Interesting that you bring up Wulf. I posted on here that I was against firing him. I thought he was putting his system together and upgrading talent. They were still losing way too much, but I saw them getting better. And he had the track record of success at Eastern Washington, iirc. Leach made some sense since it was a similar system that wouldn't erode the work Wulf had done and the "big name" aspect gave recruiting a shot in the arm (4* QB this cycle and beat us for some WRs in their transitional class), but even with those considerations I thought Wulf deserved more time.
I hope people in authority at CU are reading this and understand that we're not just a bunch of reactionary fans who call "Off with their heads!" after any losing season. I'd say that 90% of this board went into the Embree era thinking he should be given 3 or 4 years. But the performance by every measure has just been shockingly bad.

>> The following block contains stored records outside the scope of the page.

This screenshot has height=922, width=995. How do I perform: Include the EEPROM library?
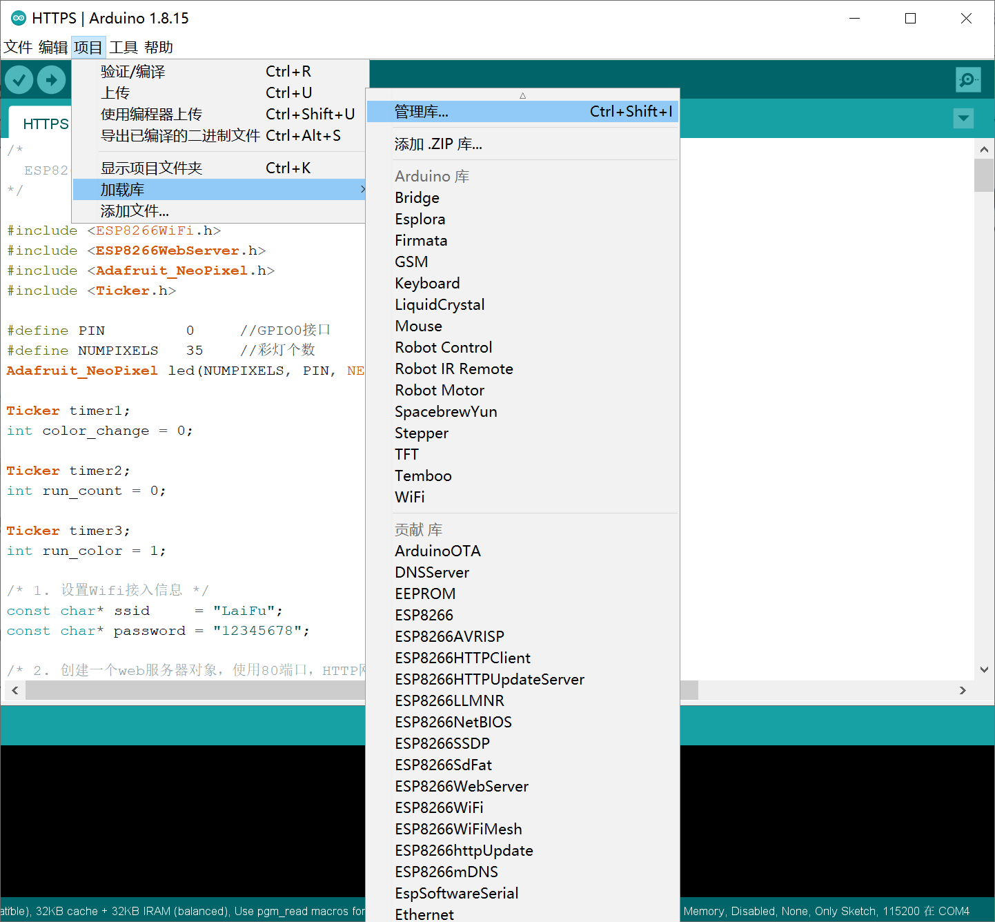[x=425, y=594]
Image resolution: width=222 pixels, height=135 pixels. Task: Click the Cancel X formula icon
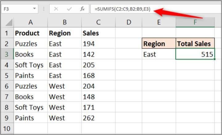[x=56, y=9]
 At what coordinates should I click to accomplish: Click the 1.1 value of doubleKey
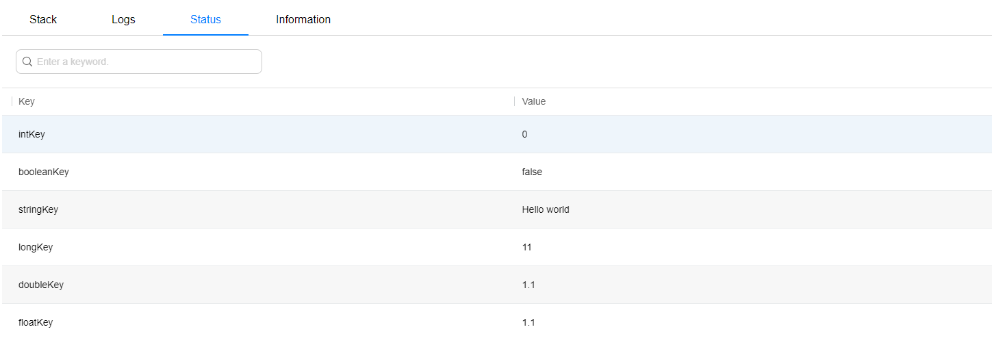click(529, 285)
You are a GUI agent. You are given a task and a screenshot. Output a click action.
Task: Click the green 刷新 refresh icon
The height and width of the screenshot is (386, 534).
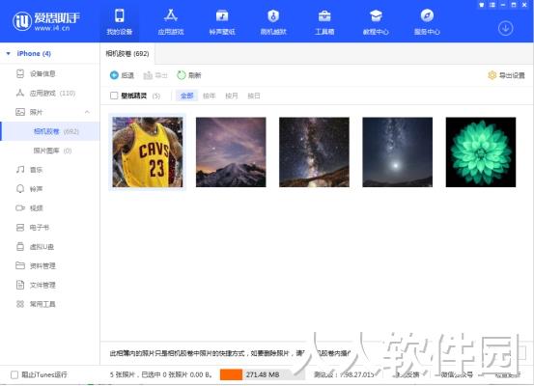[x=182, y=75]
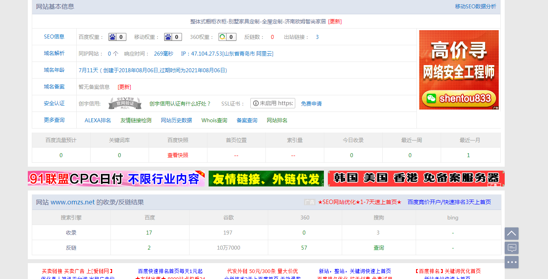Click the 高价寻网络安全工程师 ad image
Image resolution: width=548 pixels, height=279 pixels.
459,70
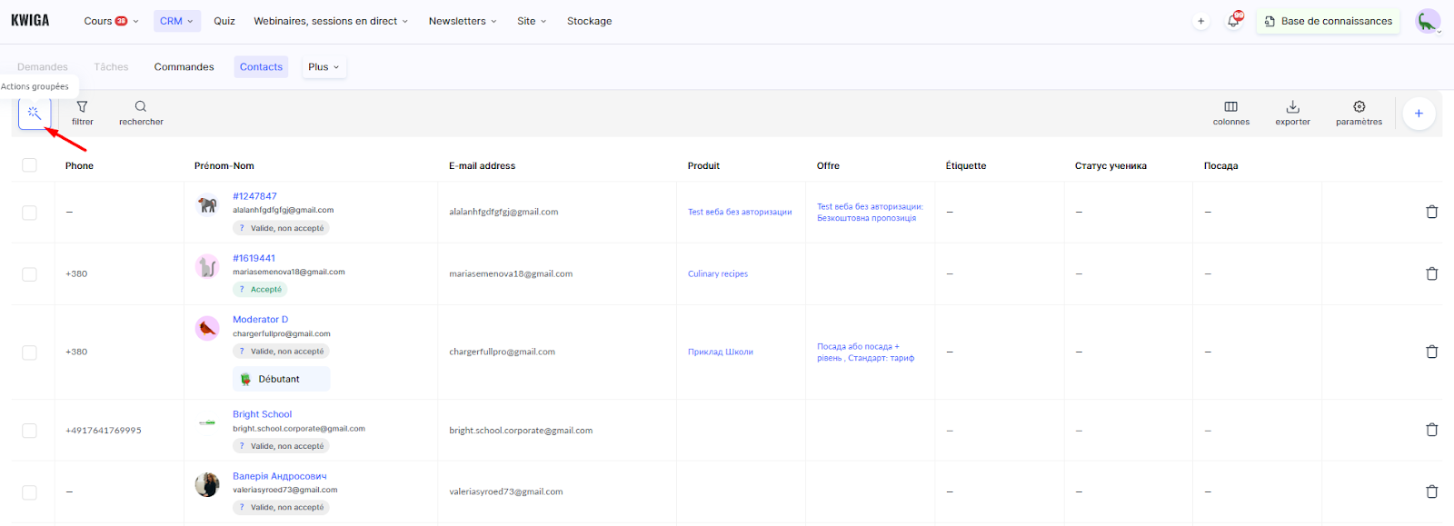This screenshot has height=526, width=1454.
Task: Delete the Bright School contact row
Action: 1431,430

I brought that up because I was trying to show I'm not an "off-with-their-heads" type. I just sent my letter off to the powers that be and I tried to make that point. I'm a CFB junkie. I'm realistic. I understand things take time. Often, admins are not patient enough. Hell, I even was thinking Hawkins would turn it around a year longer than I should have. I run my own company filled with a bunch of hothead salespeople. I pride myself in making well-informed, calm decisions, and always, always having patience.

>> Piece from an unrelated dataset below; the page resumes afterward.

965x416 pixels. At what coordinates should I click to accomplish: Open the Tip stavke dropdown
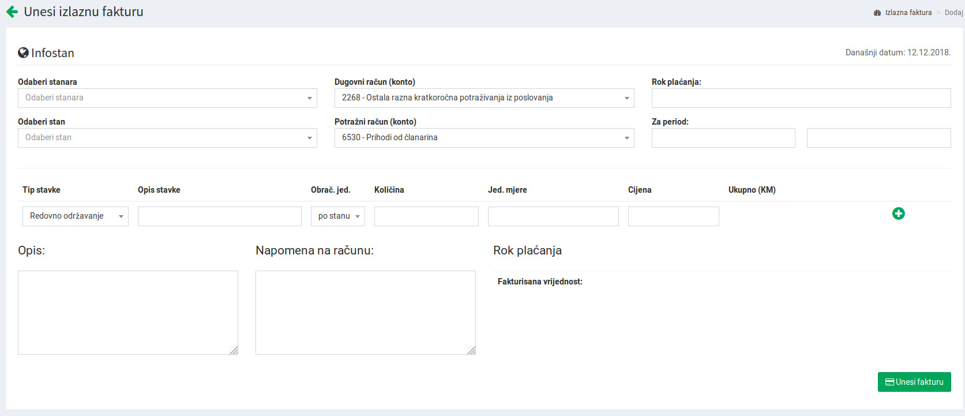click(x=75, y=216)
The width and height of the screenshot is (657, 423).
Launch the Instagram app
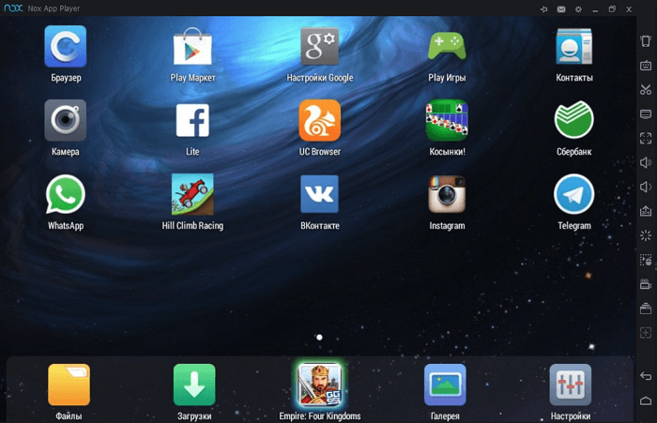pyautogui.click(x=447, y=195)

Paul Wulff at WSU was replaced by a wildcard. It had the potential to accelerate them in either direction. They took this risk over slow and steady progress. Not sure I would have done that, but I see the logic.
Iowa State (Rhoads) and Syracuse (Marrone) are two other programs trying to use a
qualified coach with ties to the program to rebuild. Progress has been slow, but I think it's real. It's not going to be better each year. Well coached programs like Oregon State have cycles. Up and down.
My point is that unless you have a homerun hire that instantly upgrades talent levels thru recruiting, you have to make steady progress. Recruits will come in time. But you got to improve what you got so that recruits can start to buy in. Recruits who may have listened to the pitch, have shut down.
I feel that a head coach who is qualified to lead the program, with ties to Colorado in some fashion (like Tad Boyle has) is the way to go. No hired guns. Someone who is qualified and not looking to propel himself to the SEC or NFL. The blueprint above is not the only way, it is a sound way though.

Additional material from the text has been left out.